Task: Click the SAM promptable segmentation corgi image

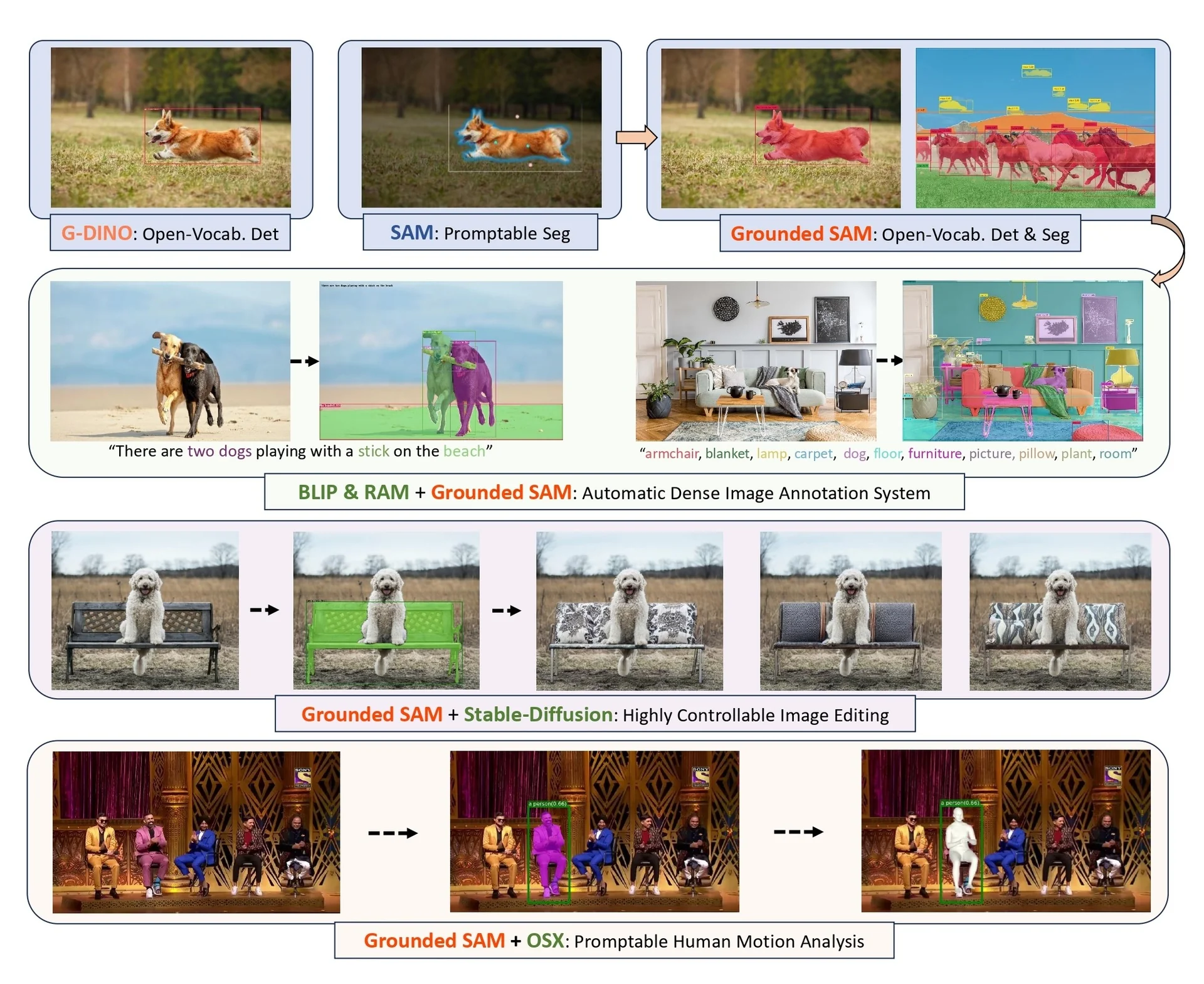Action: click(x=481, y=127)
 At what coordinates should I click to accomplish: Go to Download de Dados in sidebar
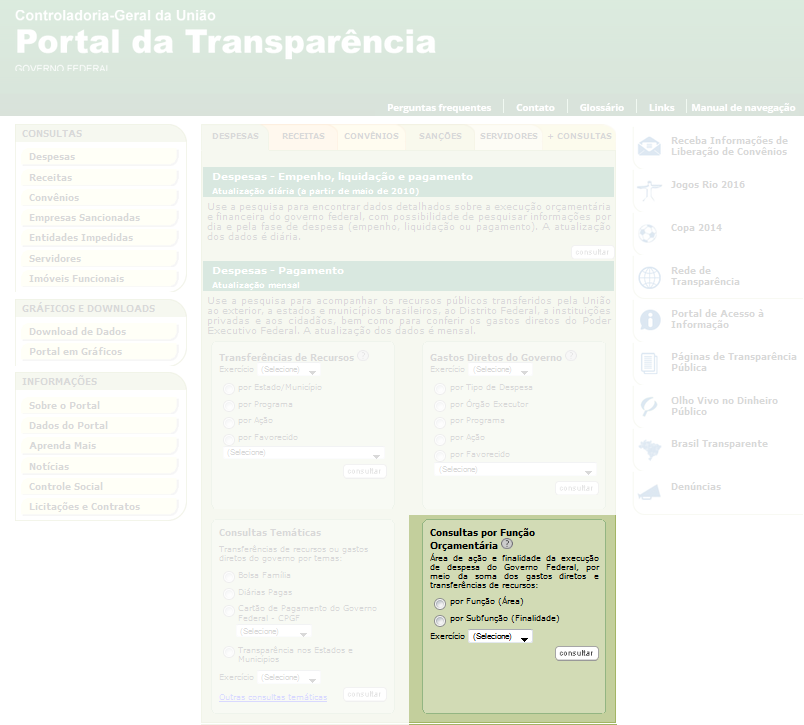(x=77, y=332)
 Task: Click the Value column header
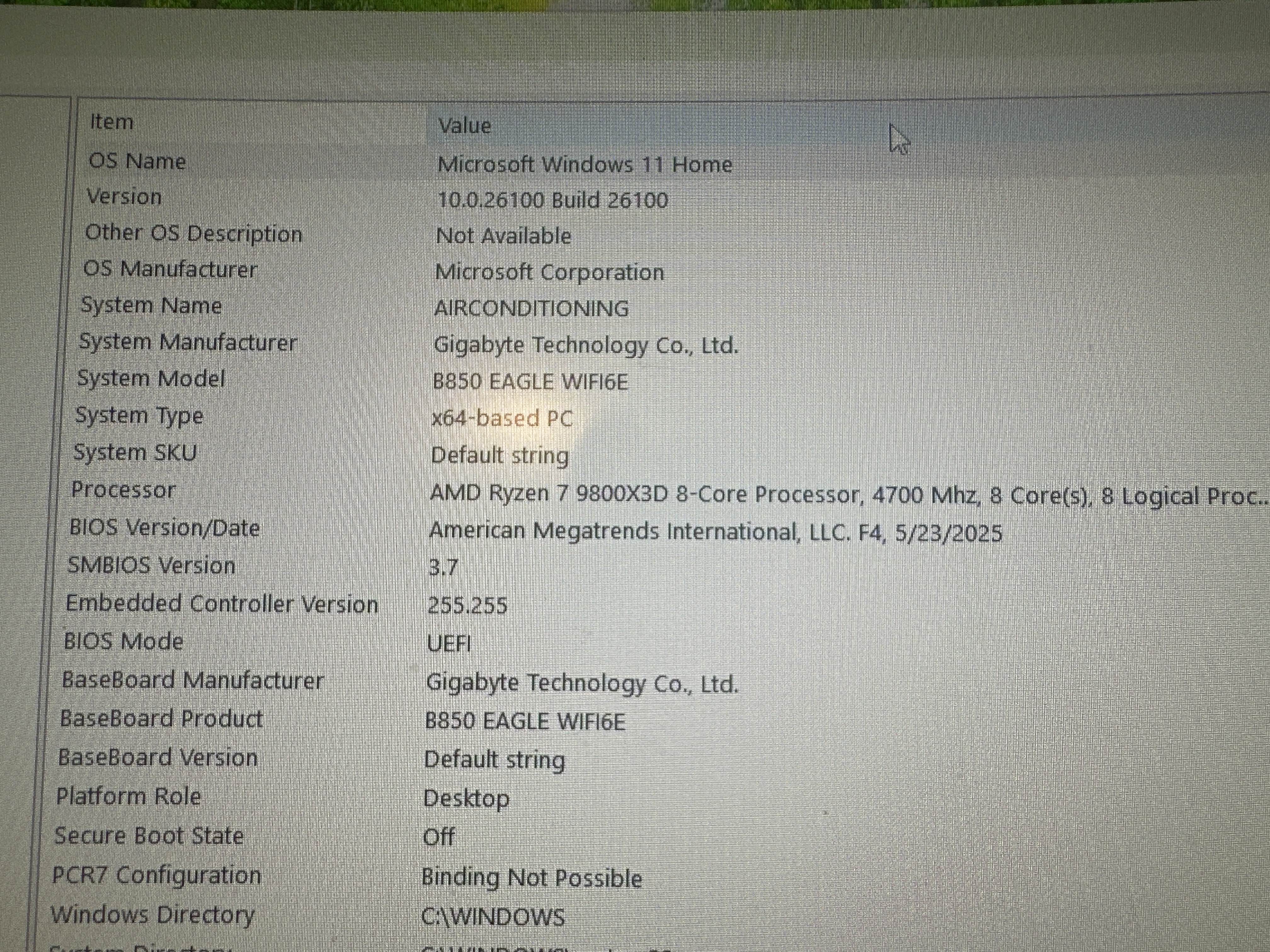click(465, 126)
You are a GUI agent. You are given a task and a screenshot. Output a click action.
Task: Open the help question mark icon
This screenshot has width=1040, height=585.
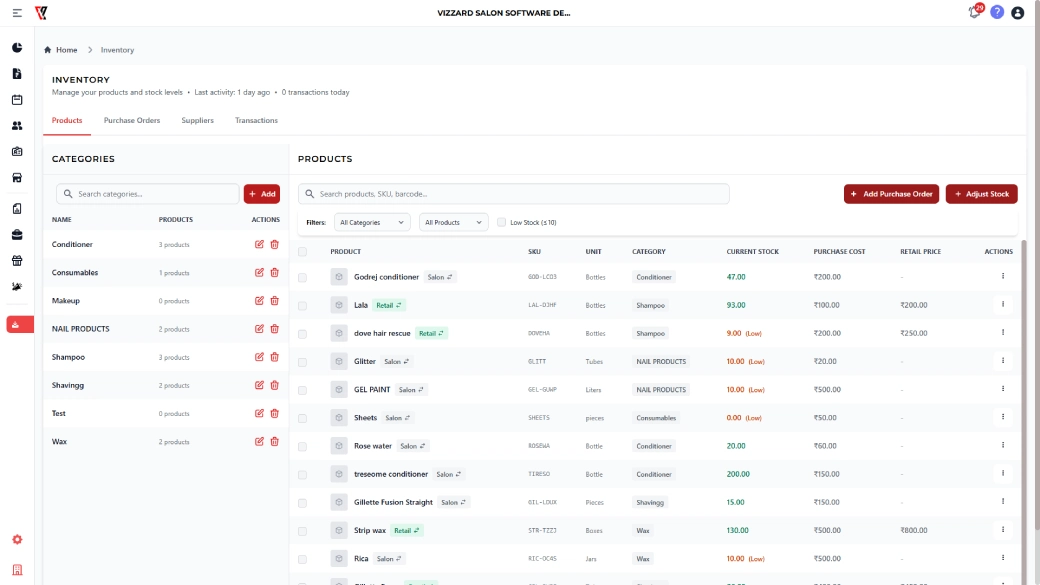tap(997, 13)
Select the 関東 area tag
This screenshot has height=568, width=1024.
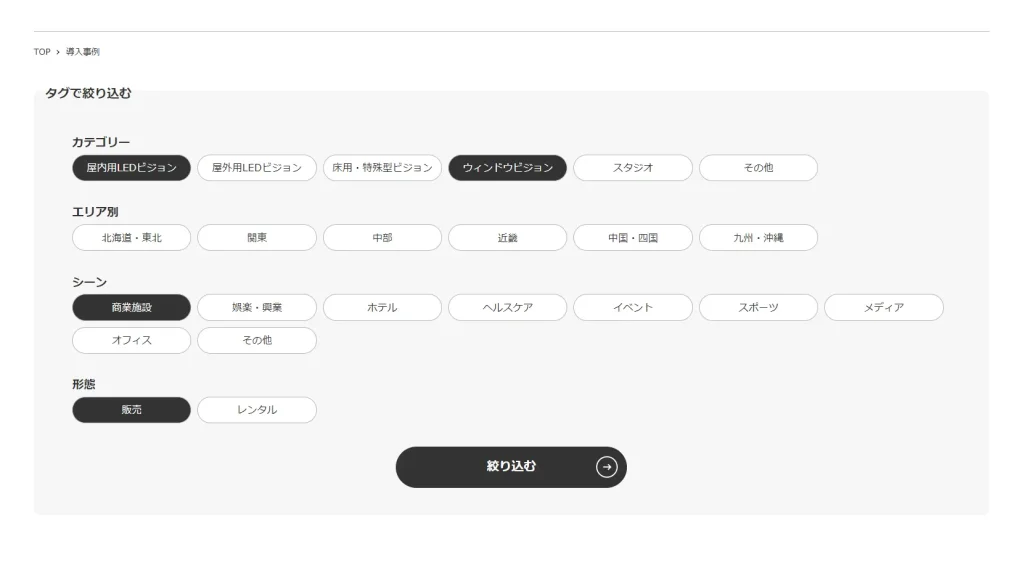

Objectif
Recopiez mot pour mot l'ensemble des lignes de données ci-dessus, en omettant les images.

Corrigé
Task: Click the SAM promptable segmentation corgi image

Action: click(x=481, y=127)
 At what coordinates should I click to accomplish: Go to Download de Dados in sidebar
(x=77, y=332)
 Task: Click the Value column header
click(465, 126)
You are a GUI agent. You are given a task and a screenshot. Output a click action.
Task: Open the help question mark icon
This screenshot has width=1040, height=585.
tap(997, 13)
Select the 関東 area tag
This screenshot has height=568, width=1024.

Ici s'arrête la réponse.